Arabica coffee futures climbed in an 11-month rally that ended at a 34-year high above $3 per lb in May, allowing many farmers to sell at exceptionally high prices. Now, Wolthers said, many Brazilian coffee producers who still have coffee left from the 2011-12 crop are holding onto their remaining beans for two reasons: either because of income taxes after making a higher-than-usual profit, and only selling for delivery in the 2012-13 marketing year; or they are waiting to see if there will be a squeeze in the market next year that could lift prices higher.
"Volume of exports out of Brazil is short compared to last year. It's not that the coffee wasn't sold it's just that it wasn't shipped, that's bringing the differential up," Wolthers added. Dealers said that Brazilian exporters have oversold.
Brazil exported 2.56 million 60-kg bags of green coffee in September, down from the 2.99 million bags shipped in the same month a year ago, the Council of Green Coffee Exporters, Cecafe, said earlier this month.
Differentials on the physical market widened, with many beans becoming more expensive. Arabica coffee futures trading on ICE had a volatile week of wide trading ranges up to 17 cents per lb, with macroeconomic factors leading the market one way and then the other.
On Friday, the benchmark December arabica futures were up 0.3 percent at $2.3535 per lb at 10:44 a.m. EDT (1444 GMT). Brazilian Santos 4 beans in US warehouses moved to an average discount of 1.5 cents under the ICE benchmark "C" contract, compared with 3.5 cents under a week ago. Santos 2/3 fine cup, strictly soft, rose to an average premium of 3 cents over, from 2 cents over the previous week.

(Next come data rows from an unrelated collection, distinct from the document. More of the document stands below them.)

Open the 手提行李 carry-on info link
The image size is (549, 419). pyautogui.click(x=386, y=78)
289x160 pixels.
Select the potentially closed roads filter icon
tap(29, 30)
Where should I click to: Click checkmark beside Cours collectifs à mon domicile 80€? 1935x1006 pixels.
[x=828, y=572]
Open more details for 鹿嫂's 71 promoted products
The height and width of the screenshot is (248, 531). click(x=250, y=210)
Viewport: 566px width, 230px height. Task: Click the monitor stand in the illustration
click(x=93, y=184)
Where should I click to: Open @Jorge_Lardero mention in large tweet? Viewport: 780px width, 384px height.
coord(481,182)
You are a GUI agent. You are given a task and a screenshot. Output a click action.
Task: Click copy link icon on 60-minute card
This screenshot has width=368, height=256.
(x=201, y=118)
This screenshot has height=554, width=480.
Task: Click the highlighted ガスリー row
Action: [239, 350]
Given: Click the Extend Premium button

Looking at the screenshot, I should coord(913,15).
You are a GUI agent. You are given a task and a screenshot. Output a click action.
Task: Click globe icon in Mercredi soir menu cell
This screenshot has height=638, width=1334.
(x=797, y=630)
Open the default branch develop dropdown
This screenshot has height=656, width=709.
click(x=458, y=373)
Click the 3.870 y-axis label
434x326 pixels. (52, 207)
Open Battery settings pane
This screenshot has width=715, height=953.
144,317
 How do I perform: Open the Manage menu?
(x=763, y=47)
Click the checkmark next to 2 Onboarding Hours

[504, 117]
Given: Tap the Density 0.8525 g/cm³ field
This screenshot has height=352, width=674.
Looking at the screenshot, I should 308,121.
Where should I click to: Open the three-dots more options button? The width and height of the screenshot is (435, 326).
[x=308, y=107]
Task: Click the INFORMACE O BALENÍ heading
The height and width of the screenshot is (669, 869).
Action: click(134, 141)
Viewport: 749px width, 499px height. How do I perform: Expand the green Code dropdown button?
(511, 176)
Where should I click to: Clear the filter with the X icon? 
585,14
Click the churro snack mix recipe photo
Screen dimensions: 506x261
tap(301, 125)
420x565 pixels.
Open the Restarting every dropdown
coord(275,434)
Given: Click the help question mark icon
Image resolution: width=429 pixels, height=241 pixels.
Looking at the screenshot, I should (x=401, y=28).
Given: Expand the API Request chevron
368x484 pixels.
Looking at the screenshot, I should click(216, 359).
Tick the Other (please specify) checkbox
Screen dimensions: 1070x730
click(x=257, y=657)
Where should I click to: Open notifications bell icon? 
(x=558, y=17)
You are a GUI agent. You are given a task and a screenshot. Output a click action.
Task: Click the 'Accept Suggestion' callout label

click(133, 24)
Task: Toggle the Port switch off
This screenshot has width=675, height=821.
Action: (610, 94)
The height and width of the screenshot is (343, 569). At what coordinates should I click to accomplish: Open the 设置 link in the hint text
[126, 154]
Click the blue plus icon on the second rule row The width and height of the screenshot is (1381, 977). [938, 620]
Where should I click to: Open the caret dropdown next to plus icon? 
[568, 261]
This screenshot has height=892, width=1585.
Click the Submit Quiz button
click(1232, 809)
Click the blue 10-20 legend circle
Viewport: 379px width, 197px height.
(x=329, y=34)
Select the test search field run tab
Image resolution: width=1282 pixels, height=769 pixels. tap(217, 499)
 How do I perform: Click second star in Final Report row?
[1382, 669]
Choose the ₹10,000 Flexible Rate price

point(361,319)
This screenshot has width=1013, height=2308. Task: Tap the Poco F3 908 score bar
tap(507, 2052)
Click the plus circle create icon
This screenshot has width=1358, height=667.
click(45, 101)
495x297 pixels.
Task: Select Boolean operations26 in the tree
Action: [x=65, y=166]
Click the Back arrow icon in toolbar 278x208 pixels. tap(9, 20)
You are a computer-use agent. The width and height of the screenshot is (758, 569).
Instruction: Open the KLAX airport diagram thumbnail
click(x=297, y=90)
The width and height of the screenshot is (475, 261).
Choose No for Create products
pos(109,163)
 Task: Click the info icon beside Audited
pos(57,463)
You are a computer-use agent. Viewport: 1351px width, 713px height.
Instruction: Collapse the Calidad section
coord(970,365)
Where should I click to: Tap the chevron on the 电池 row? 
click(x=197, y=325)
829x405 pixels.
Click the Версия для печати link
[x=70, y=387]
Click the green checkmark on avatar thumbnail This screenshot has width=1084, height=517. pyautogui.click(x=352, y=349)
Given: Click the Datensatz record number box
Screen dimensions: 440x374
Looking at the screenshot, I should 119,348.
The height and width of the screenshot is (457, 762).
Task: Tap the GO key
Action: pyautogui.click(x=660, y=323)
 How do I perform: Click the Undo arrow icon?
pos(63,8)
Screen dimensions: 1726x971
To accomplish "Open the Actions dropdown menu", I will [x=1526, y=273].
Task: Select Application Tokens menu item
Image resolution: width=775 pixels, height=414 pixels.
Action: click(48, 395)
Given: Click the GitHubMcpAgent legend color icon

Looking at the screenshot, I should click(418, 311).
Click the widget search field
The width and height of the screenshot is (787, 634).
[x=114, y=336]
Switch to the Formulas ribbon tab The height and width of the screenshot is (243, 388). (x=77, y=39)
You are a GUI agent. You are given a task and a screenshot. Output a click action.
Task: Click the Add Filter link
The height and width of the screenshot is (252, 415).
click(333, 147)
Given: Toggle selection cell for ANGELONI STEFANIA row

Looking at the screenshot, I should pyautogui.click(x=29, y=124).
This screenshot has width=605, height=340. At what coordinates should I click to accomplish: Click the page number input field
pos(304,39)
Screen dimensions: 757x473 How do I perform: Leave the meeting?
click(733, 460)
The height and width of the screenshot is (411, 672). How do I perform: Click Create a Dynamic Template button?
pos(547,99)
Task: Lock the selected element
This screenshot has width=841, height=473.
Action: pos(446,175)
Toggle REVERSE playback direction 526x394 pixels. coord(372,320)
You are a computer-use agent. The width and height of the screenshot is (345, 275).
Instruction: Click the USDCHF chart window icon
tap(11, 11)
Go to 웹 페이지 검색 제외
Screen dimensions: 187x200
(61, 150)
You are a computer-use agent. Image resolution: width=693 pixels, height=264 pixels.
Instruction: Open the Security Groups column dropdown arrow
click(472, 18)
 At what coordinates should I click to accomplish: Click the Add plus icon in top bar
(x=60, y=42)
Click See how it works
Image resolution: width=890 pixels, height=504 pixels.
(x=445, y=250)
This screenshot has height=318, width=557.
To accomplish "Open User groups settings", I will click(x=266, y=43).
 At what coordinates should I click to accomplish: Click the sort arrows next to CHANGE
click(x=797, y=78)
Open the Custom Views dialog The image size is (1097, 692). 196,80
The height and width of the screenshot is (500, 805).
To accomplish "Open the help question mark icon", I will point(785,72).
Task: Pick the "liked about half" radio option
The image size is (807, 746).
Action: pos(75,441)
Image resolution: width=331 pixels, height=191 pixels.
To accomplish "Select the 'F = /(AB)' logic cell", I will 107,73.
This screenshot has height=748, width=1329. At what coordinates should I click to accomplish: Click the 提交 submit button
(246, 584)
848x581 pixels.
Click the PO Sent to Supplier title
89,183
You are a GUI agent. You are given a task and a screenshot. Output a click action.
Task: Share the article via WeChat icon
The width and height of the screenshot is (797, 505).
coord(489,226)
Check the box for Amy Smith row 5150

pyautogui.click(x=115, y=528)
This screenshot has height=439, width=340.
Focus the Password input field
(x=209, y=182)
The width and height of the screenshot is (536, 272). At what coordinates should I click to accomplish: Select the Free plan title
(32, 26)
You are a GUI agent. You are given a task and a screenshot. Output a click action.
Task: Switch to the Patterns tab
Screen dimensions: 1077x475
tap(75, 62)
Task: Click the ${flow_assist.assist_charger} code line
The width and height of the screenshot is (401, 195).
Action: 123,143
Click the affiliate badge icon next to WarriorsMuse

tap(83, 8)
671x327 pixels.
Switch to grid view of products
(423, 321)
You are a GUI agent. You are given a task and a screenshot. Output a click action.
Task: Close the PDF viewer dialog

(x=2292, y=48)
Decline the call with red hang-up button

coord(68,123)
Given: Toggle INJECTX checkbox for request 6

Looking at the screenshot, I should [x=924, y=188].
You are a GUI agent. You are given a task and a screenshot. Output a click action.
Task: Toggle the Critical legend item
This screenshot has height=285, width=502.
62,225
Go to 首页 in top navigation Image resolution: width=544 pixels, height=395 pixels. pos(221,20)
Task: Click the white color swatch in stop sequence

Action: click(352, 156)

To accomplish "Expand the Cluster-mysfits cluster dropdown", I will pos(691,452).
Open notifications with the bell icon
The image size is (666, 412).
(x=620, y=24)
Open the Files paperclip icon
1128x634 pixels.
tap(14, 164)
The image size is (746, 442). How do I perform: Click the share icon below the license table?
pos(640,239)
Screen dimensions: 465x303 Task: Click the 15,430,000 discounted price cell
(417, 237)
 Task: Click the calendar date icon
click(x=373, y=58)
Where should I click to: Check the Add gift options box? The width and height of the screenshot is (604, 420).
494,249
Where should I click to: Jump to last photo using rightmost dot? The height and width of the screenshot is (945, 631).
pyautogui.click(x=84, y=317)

Overall, physical coffee dealings in the Unites States were still relatively quiet. "Roasters had covered and the economy slowed down, so they're working through supplies right now," one US importer said.
November robustas trading on the London International Financial Futures Exchange (Liffe) were down 0.05 percent at $1,863 per tonne. Farmers in Vietnam, the world's largest robusta producer, held on to their beans because of falling prices in London, while Indonesian coffee changed hands at near-record premiums on lingering supply constraints, dealers said on Thursday.
In the United States, Vietnamese Grade 2, 5 percent, robusta beans dealt at an average premium of 15.5 cents over Liffe's November contract, from 14 cents over a week ago. Indonesian EK1 robusta beans rose to 17.5 cents over, from 15.5 cents over.